> QUOTED PASSAGE
- - - - - - -

90 days needed. 90 minus 64 (check my math always) is 26 days. That would be January 26th, if legislation passed Parliament today. If. And maybe. The Iraqi Freedom Congress' Amjad Ali weighs in with "Amid violence, Iraq Freedom Congress calls for a sovereign, secular, transitional government" (Flesh & Stone):

Over nearly seven years the "political process" did not result in anything but ferocious fighting between the forces and the parties that were part of this process in order to gain as much privilege, influence, power and wealth as possible. This conflict resulted in prolongation of the political chaos, an insecurity in Iraq, exacerbated poverty and destitution, and curtailed social and health services.
The elections, one of the mechanisms of imposing the "political process," have never solved the issue of the power struggle because none of the elections held changed the sectarian and ethnic quotas. And that means the elections merely reproduced the same forces that are currently in power.
All of the elections have been characterized by farces such as fraud, political assassinations, and the delayed announcement of voting results until agreements among the influential forces had been reached. However, after every election, we witnessed an increase of violence and terrorist activities as part of political arm twisting among these forces.
National reconciliation was one of the themes to bring together the political movements that did not participate in power sharing with the forces that supported the war and occupation. The reconciliation was projected by the occupation administration to involve the pan-Arab nationalist forces who were excluded from the formation of a new Iraq to impose security and political stability. However, fears of the parties in power (political Islam, Shiite in particular, and Kurdish nationalists) has undermined national reconciliation.

- - - - - - -

Lines of data:

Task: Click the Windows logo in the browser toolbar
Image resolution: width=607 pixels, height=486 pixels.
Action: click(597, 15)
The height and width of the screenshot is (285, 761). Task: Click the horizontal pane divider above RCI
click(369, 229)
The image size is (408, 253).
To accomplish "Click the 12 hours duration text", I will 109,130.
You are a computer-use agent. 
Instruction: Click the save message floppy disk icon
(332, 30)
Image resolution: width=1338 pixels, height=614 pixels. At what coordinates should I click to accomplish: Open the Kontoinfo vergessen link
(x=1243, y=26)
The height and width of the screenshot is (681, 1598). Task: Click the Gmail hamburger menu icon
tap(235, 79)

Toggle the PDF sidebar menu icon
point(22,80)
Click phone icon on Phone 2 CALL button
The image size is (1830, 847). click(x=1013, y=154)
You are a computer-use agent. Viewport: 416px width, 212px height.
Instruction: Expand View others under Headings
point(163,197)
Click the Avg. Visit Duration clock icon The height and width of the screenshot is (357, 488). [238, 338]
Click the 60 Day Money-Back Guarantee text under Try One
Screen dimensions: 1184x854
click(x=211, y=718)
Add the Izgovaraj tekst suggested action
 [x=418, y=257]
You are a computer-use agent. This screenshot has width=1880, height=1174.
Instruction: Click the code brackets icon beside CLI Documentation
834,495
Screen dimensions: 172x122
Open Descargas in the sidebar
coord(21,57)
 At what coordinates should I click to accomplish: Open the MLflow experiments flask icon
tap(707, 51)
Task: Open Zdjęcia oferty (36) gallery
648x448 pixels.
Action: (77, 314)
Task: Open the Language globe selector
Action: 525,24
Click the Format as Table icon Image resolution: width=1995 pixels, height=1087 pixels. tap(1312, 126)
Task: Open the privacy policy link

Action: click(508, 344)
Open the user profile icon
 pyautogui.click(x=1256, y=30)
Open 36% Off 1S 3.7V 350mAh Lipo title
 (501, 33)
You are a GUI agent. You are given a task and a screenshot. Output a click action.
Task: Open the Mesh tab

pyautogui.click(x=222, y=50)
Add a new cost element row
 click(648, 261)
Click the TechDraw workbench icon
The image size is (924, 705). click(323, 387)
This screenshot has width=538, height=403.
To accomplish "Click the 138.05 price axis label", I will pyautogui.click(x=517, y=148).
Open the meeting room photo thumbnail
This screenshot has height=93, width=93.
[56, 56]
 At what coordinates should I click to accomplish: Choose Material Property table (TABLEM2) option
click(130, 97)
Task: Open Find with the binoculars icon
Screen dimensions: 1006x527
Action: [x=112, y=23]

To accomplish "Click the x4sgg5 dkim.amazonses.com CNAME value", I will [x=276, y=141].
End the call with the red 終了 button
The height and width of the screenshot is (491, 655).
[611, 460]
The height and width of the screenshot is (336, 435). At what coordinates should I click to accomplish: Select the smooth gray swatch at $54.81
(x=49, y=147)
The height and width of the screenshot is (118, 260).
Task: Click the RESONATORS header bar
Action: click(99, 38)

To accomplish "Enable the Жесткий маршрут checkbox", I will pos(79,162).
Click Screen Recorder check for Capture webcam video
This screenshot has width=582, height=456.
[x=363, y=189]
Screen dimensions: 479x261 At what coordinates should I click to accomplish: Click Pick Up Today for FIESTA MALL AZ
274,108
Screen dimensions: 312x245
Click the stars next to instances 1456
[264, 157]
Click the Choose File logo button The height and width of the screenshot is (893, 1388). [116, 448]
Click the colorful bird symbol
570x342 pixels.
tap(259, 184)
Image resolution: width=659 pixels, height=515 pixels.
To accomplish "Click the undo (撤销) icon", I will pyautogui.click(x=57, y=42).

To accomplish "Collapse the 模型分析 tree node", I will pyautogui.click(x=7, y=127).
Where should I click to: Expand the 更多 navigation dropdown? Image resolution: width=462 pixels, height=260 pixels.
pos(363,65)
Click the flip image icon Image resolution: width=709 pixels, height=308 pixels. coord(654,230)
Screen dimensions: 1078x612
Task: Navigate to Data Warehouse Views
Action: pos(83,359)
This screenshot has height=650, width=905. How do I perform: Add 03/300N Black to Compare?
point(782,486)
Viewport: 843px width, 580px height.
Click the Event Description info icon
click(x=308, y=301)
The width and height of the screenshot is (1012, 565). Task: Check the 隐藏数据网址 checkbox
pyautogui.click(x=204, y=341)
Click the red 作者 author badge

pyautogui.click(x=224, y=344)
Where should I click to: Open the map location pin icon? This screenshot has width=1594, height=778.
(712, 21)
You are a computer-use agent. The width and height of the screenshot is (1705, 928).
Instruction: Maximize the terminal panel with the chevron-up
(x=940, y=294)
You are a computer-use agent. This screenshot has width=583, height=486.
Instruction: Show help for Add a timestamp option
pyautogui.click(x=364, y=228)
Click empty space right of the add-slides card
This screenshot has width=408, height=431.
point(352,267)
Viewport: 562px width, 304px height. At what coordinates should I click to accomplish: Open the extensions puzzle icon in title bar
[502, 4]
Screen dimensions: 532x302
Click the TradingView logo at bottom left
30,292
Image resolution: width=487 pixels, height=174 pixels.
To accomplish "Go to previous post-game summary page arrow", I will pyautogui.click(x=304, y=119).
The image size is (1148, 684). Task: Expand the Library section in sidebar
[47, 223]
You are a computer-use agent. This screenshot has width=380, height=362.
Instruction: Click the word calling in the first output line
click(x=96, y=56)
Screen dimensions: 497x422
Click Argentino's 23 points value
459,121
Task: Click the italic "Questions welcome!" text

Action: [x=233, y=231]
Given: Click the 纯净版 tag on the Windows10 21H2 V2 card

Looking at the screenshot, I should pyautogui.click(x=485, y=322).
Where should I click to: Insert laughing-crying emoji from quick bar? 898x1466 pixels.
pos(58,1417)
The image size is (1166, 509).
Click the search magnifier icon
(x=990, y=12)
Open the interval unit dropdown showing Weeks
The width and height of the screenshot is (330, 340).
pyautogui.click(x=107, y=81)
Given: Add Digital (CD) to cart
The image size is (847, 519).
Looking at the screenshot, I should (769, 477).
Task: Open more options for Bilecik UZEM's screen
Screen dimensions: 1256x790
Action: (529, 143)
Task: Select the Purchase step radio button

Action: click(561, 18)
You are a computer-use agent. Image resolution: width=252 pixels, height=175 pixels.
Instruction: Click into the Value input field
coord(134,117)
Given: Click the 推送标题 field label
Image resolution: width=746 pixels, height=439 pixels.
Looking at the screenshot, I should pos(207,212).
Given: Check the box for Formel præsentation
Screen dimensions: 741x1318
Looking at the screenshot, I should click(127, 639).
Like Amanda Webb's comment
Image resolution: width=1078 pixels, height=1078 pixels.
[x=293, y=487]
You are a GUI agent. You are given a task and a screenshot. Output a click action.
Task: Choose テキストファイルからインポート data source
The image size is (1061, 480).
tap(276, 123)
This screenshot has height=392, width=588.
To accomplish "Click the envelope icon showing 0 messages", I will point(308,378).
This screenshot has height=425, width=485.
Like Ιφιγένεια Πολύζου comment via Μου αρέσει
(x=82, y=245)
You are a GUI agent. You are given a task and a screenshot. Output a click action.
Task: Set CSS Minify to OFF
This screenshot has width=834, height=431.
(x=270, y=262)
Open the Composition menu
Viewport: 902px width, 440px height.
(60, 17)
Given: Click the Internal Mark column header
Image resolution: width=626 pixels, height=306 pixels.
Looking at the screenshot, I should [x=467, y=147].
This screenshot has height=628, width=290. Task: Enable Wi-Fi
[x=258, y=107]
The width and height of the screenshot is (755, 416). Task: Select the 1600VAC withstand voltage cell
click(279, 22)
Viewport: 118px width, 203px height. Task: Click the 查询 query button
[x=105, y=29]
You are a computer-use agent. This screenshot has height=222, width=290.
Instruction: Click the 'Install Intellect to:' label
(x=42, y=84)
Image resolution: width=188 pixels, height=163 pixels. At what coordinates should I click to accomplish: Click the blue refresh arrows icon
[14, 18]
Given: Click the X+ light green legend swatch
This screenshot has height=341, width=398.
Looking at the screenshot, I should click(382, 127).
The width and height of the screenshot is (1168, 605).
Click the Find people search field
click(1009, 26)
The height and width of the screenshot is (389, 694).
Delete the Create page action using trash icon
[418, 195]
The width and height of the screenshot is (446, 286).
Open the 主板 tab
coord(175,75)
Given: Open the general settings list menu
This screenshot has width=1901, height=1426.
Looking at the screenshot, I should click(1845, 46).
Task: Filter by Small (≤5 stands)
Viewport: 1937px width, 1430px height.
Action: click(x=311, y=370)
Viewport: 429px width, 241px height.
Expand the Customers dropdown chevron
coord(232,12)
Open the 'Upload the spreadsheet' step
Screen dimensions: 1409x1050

- - - - - - -

> TASK REQUIREMENTS
1. Write out the part of the Iraq passage from "The elections, one" to "currently in power.".
2. Lay out the records from the line with "Task: Open more" to the line with "tap(276, 123)" as a Markdown table with the columns Row and Line, skipping any blank lines.
The Iraq passage and the records have nothing to do with each other.

> ANSWERS TO THE PROBLEMS
1.
The elections, one of the mechanisms of imposing the "political process," have never solved the issue of the power struggle because none of the elections held changed the sectarian and ethnic quotas. And that means the elections merely reproduced the same forces that are currently in power.

2.
| Row | Line |
|---|---|
| 1 | Task: Open more options for Bilecik UZEM's screen |
| 2 | Screen dimensions: 1256x790 |
| 3 | Action: (529, 143) |
| 4 | Task: Select the Purchase step radio button |
| 5 | Action: click(561, 18) |
| 6 | You are a computer-use agent. Image resolution: width=252 pixels, height=175 pixels. |
| 7 | Instruction: Click into the Value input field |
| 8 | coord(134,117) |
| 9 | Given: Click the 推送标题 field label |
| 10 | Image resolution: width=746 pixels, height=439 pixels. |
| 11 | Looking at the screenshot, I should pos(207,212). |
| 12 | Given: Check the box for Formel præsentation |
| 13 | Screen dimensions: 741x1318 |
| 14 | Looking at the screenshot, I should click(127, 639). |
| 15 | Like Amanda Webb's comment |
| 16 | Image resolution: width=1078 pixels, height=1078 pixels. |
| 17 | [x=293, y=487] |
| 18 | You are a GUI agent. You are given a task and a screenshot. Output a click action. |
| 19 | Task: Choose テキストファイルからインポート data source |
| 20 | The image size is (1061, 480). |
| 21 | tap(276, 123) |